# field archery and retirement



## frank_jones (Mar 2, 2006)

hello all, I have retired from the U. S. Capitol Police after 27 years. I will finally make some time and try to shoot field archery and indoors this coming winter. I was wondering how is archery in VA these days? I have been away from this web page as well. I do miss archery and some of the archers. frank.


----------



## FS560 (May 22, 2002)

Hi Frank, you expected changes, did you???
JQ


----------



## Brown Hornet (Aug 8, 2002)

Congrats buddy on the retirement....good ole Punky finally gets to play again :wink:

I haven't been shooting much at all this year....but indoors at Prince William is still rocking and rolling. They shoot indoors at Belvoir on Sun morning once hunting season is over. But as you can imagine that's a rather strange crowd. 

Field is still the same...few shoots up our way in Va but tons just across the WW bridge :wink: 


Sent from my iPhone using Tapatalk


----------



## bopo2 (Dec 7, 2008)

frank_jones said:


> hello all, I have retired from the U. S. Capitol Police after 27 years. I will finally make some time and try to shoot field archery and indoors this coming winter. I was wondering how is archery in VA these days? I have been away from this web page as well. I do miss archery and some of the archers. frank.


Congrats on retirement frank  maybe one day we can shoot a field round if I can ever get away from my work lol.


----------



## mag41vance (Mar 13, 2008)

Frank, It will be good to see you again!


----------



## gobblemg (Jun 13, 2006)

Congrats on your retirement Frank.


----------



## archer_nm (Mar 29, 2004)

Frank good luck on your retirement, I think I meet you years ago at Vegas aren't you friends with jimmy brown and Ron West, anyway I put in 35 yrs with the Corps of Engineers retired in 2007, but I am still working full time at Lowes but it s Monday thru Friday see you in Vegas.....


----------



## tabarch (Sep 20, 2006)

Hello Frank and congrats on your retirement, and don't worry about changes to field archery as long as you can still pull the string back you will be able to find somewhere to shot.
Terry


----------



## VA Vince (Aug 30, 2005)

Like Frank I too have been out of the game for a few years now.
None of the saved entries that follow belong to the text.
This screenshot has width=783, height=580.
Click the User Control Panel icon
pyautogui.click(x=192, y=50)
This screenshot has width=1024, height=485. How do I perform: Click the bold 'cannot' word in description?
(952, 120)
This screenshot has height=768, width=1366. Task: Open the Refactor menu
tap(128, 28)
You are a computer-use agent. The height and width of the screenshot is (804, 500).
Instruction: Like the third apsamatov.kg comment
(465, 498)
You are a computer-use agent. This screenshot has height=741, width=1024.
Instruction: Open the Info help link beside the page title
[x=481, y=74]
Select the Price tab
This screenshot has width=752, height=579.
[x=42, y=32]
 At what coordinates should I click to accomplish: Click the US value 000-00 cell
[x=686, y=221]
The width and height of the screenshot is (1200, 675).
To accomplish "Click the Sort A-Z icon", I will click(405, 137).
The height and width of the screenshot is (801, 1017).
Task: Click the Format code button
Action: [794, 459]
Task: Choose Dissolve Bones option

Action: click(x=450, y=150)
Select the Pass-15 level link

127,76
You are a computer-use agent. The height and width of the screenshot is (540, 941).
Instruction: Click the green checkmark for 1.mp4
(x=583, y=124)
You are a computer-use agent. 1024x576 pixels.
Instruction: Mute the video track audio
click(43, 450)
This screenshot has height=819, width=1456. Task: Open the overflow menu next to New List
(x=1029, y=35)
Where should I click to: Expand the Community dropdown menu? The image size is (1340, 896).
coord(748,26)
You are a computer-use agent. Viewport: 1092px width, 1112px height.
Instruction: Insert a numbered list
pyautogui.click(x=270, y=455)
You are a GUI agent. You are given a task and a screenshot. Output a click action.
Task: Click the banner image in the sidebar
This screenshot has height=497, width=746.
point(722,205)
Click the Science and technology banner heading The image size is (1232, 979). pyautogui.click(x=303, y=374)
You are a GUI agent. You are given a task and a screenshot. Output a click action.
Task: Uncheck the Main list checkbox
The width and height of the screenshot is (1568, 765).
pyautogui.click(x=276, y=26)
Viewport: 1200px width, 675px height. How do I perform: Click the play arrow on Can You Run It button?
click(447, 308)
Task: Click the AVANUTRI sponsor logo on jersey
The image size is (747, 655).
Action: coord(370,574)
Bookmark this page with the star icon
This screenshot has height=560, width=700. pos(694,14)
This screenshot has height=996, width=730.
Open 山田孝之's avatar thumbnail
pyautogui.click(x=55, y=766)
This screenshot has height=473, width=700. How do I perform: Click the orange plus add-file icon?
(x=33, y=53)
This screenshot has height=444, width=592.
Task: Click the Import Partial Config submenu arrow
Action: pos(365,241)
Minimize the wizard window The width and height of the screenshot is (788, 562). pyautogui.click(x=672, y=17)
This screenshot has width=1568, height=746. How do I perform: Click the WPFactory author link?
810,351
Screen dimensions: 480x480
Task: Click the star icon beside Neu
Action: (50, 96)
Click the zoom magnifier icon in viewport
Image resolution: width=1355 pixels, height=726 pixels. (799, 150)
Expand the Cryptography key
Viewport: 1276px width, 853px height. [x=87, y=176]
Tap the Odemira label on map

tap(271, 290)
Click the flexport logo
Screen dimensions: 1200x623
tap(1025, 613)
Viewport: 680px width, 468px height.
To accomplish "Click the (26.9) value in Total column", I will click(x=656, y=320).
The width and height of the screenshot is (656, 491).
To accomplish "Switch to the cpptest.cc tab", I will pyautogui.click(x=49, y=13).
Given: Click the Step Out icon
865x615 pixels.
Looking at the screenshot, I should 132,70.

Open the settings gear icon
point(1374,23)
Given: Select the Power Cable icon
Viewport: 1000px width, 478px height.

Let my membership go at PWA and MAC but still miss those guys and miss shooting. I will hopefully make a shoot or 10 this winter. Congrats on retirement Frank.


----------



## rsw (May 22, 2002)

Hey Punkie! congratulations on joining the retired crowd. I was still working a couple of weeks each month training AD and NG Brigade command and staff elements, but Obama's sequestration put an end to that. Only got out for 3 exercises this year and found out I really enjoy golf, fishing, and archery. I may finally totally retire. How is your Dad? Say Hi for me when you run into him.


----------